> TASK OBJECTIVE
Copy out the data from the line containing "You are a GUI" to the line containing "482x735 pixels.", both of those lines included, with nothing else.

start RECORD EXCERPTS

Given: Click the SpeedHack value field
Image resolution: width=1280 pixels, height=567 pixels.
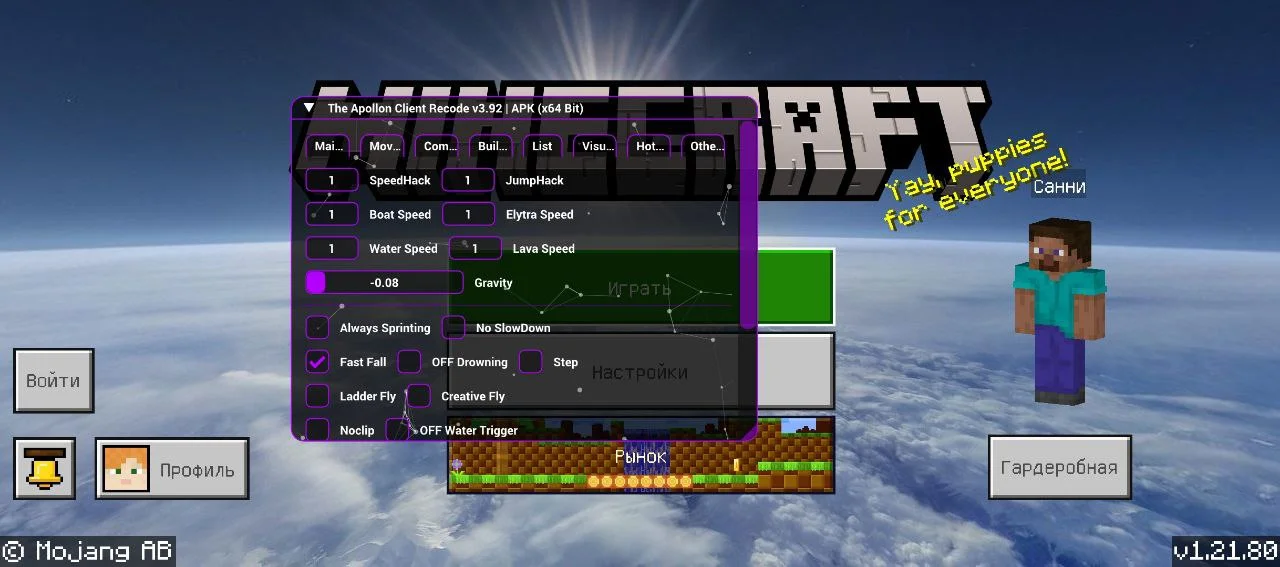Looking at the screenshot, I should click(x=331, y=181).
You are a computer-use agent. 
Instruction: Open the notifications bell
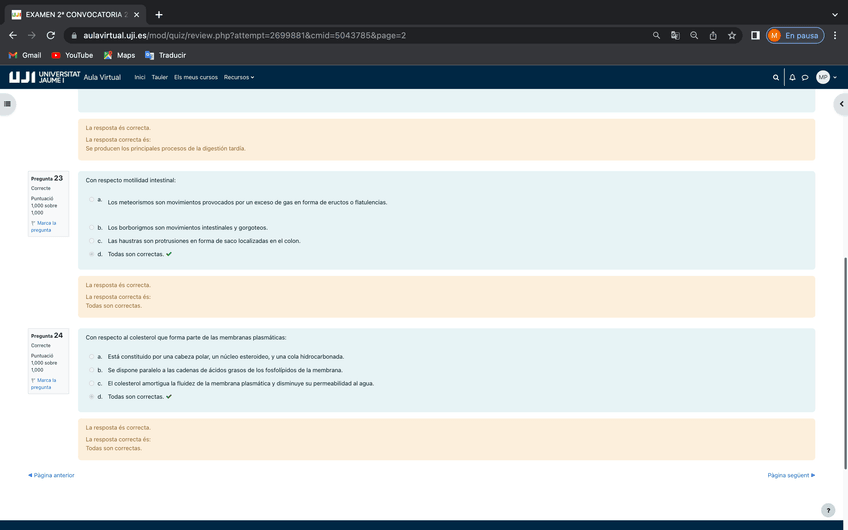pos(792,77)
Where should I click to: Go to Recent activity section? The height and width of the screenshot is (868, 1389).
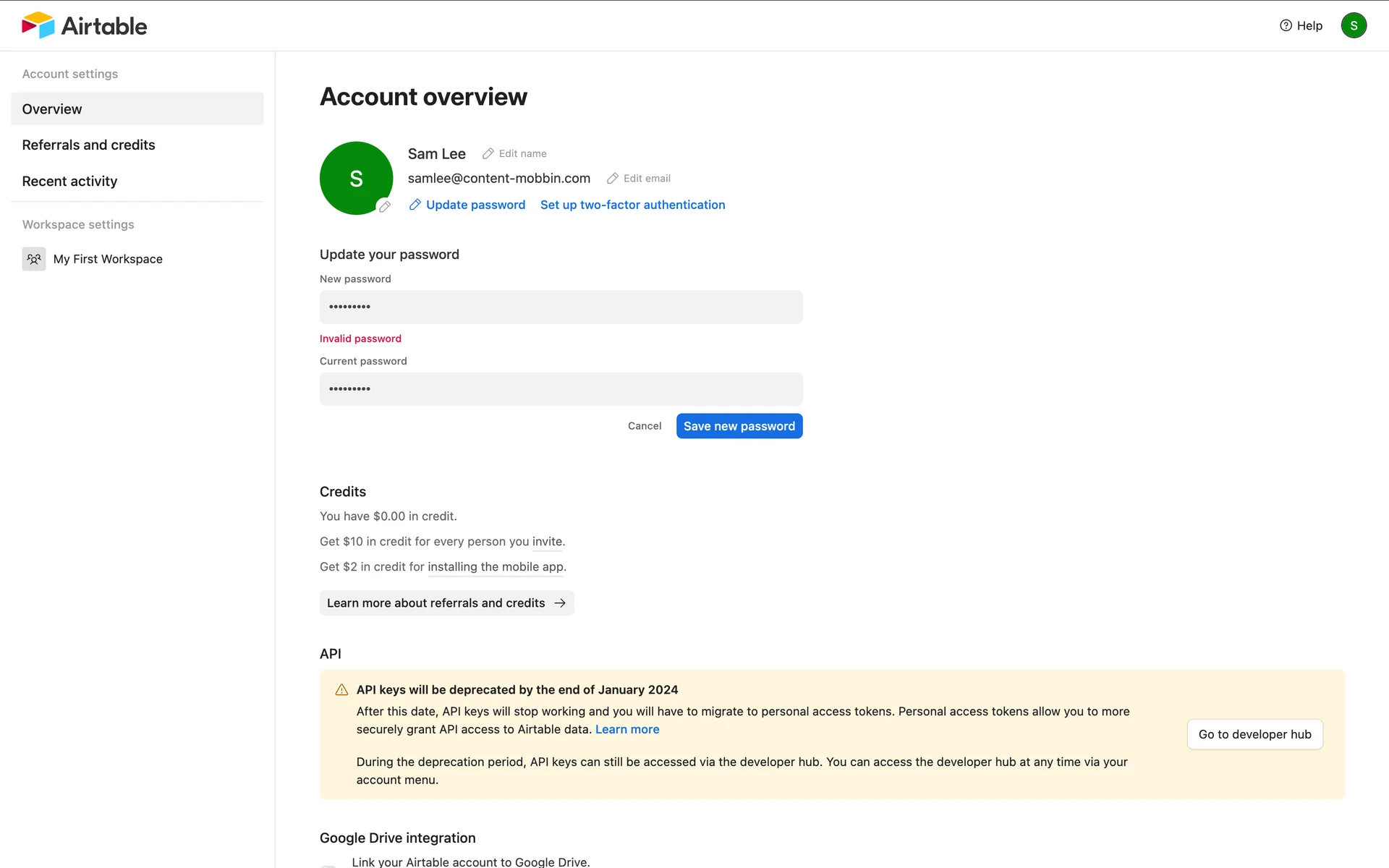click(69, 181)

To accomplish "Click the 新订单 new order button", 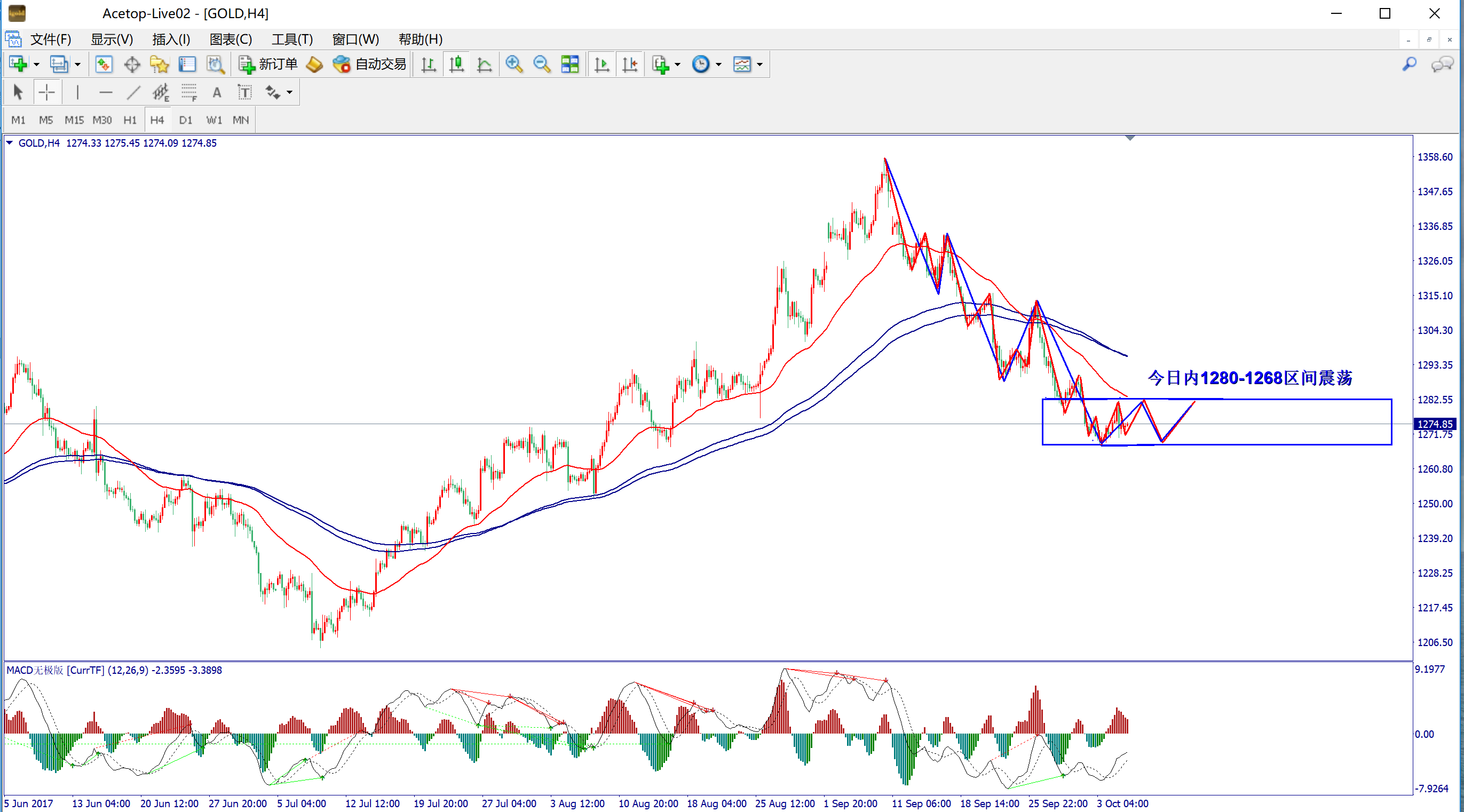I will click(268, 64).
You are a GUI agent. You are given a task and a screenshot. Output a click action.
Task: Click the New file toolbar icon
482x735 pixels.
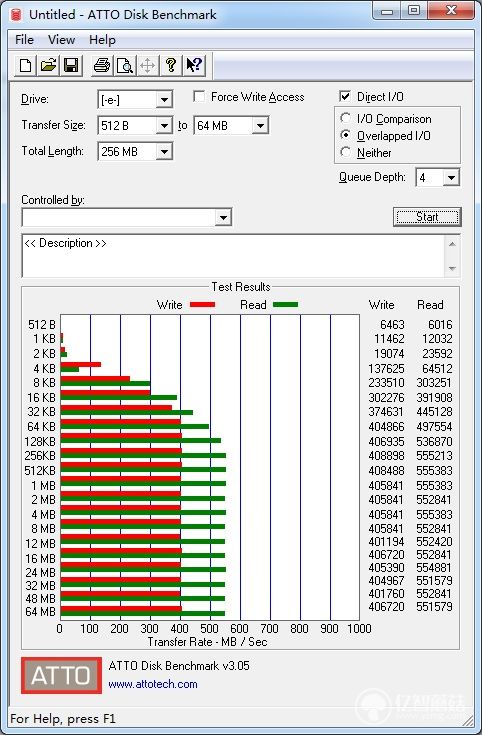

end RECORD EXCERPTS
start RECORD EXCERPTS

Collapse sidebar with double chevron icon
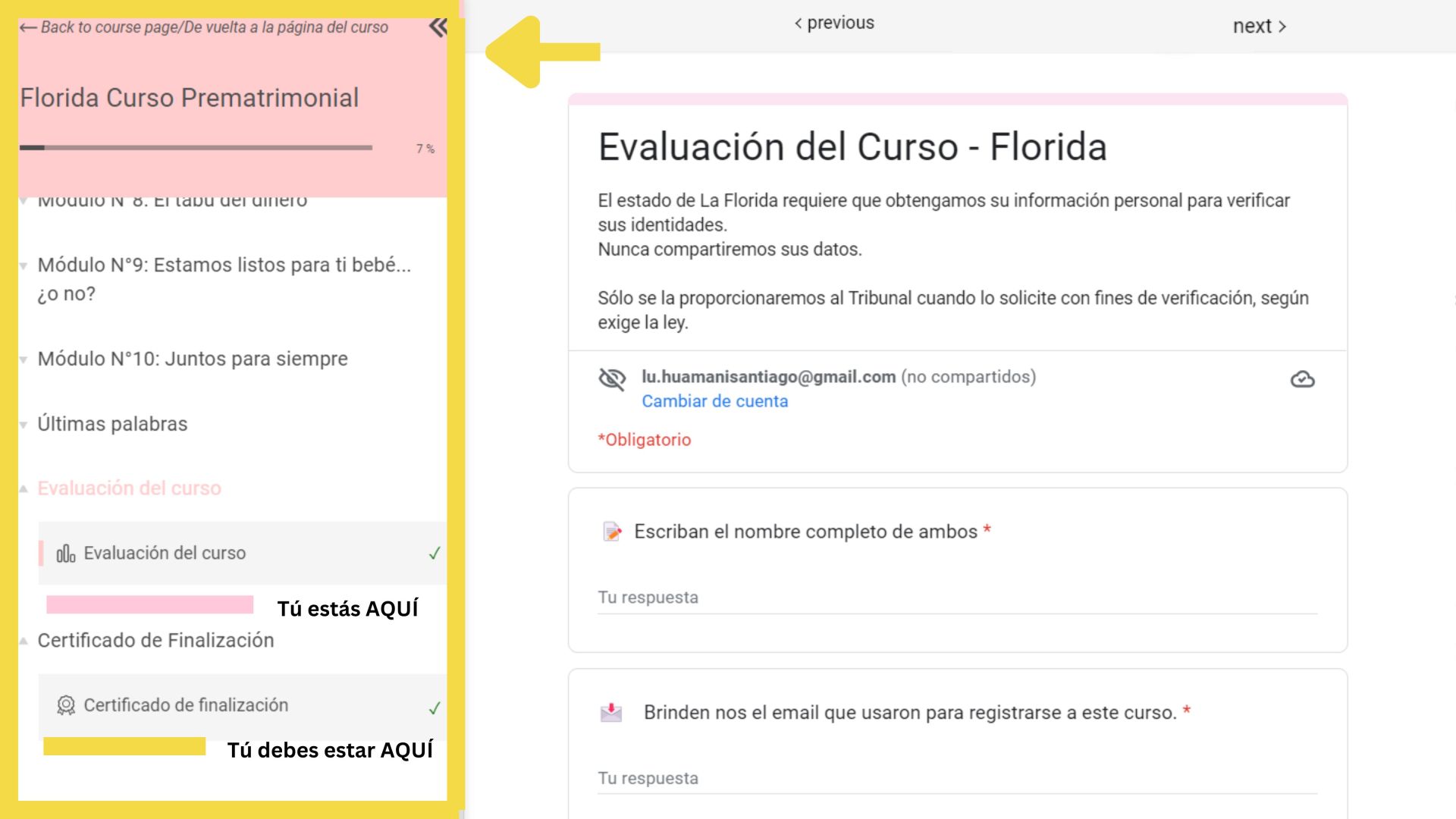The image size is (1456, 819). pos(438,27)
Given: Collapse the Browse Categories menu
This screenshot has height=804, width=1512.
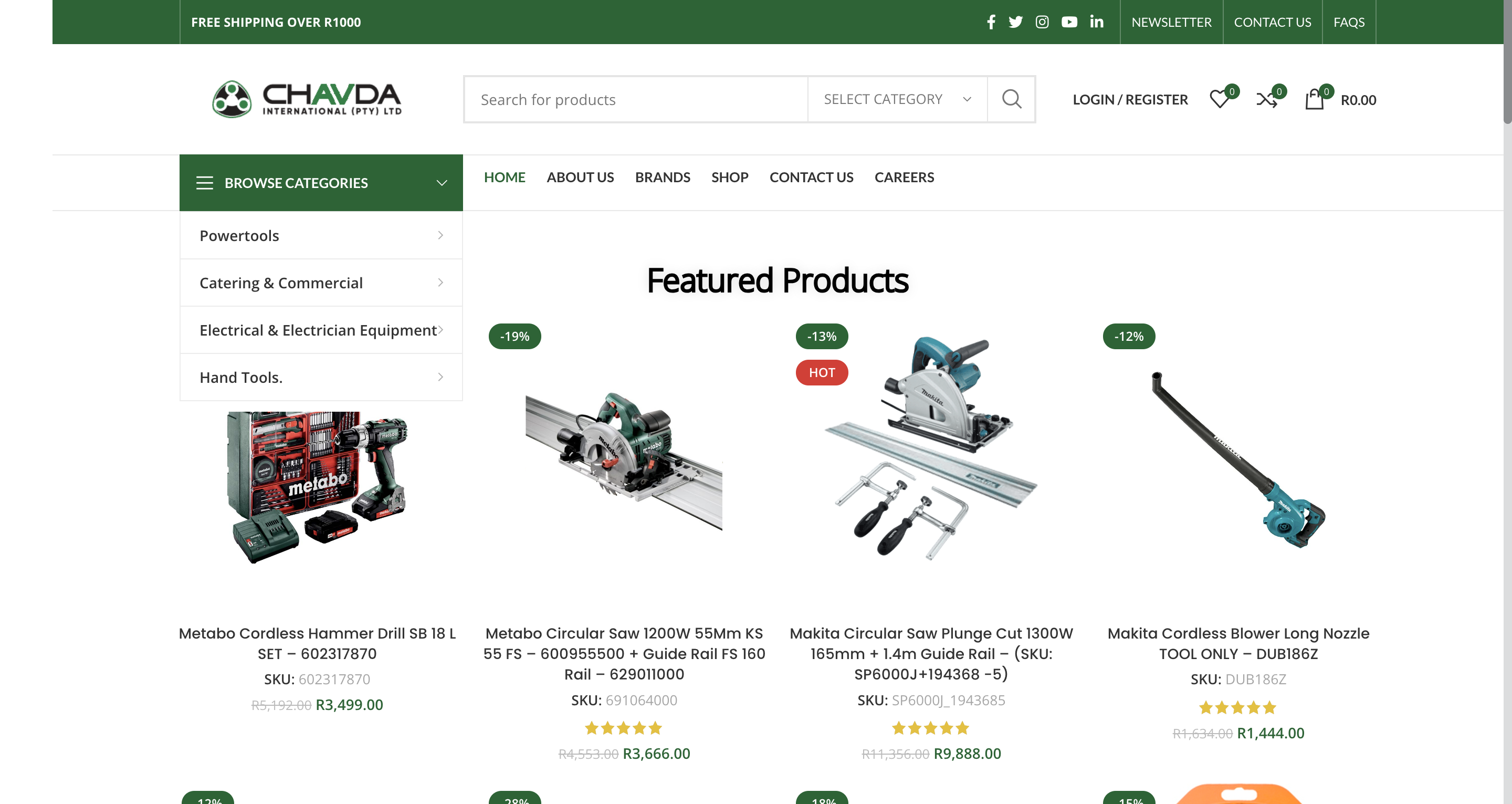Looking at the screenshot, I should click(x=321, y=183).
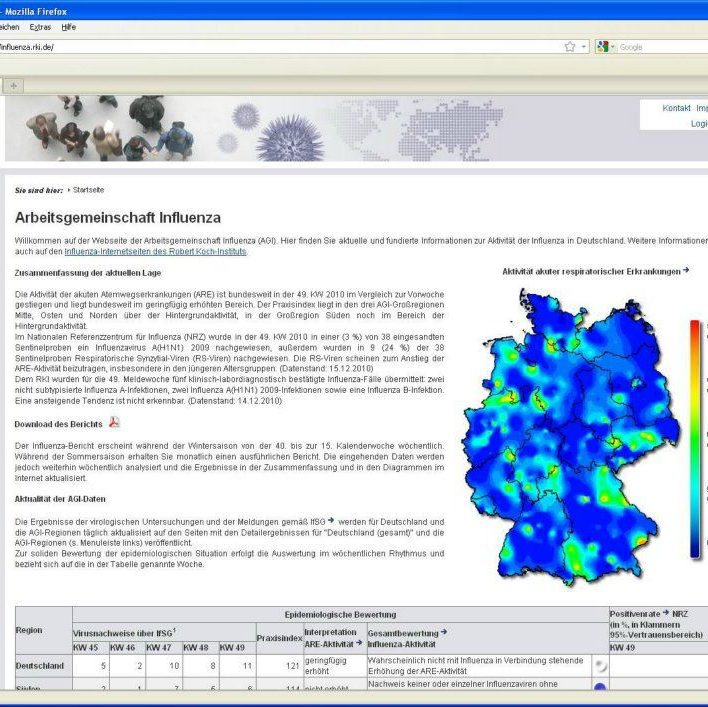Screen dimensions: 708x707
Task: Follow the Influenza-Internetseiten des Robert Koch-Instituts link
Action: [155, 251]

end RECORD EXCERPTS
start RECORD EXCERPTS

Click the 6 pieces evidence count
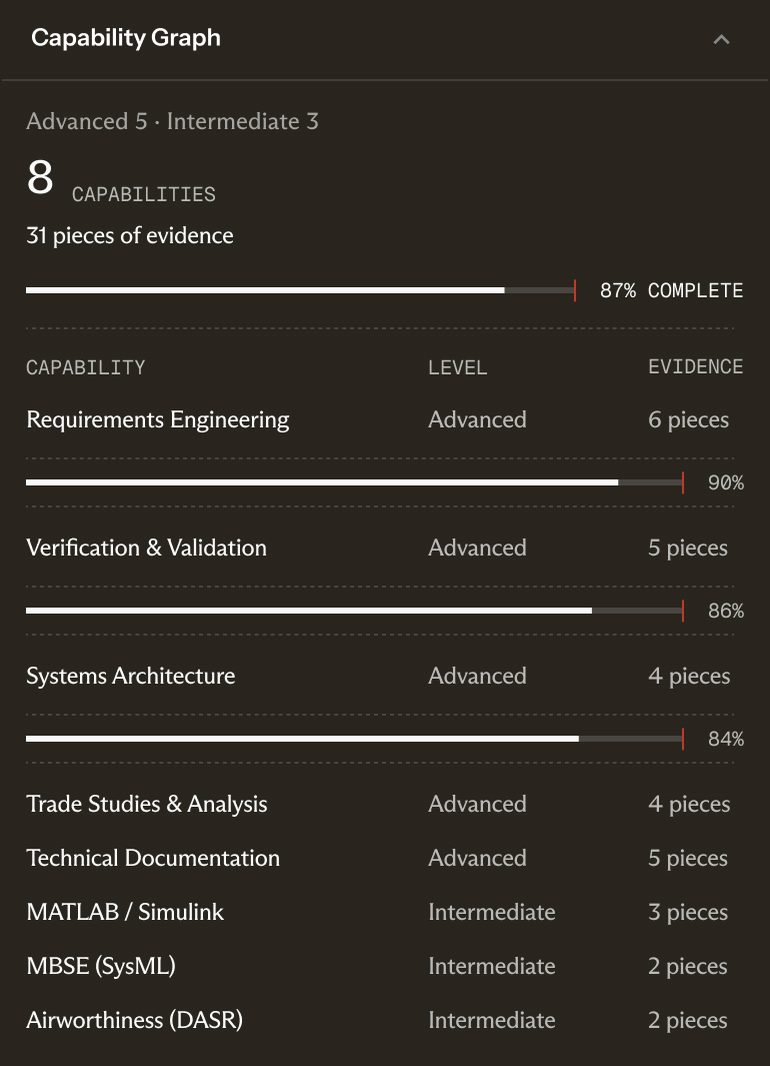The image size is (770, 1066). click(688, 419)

end RECORD EXCERPTS

> PROBLEM SOLUTION
You are a GUI agent. You are given a task and a screenshot. Output a click action.
Task: Click the New file toolbar icon
482x735 pixels.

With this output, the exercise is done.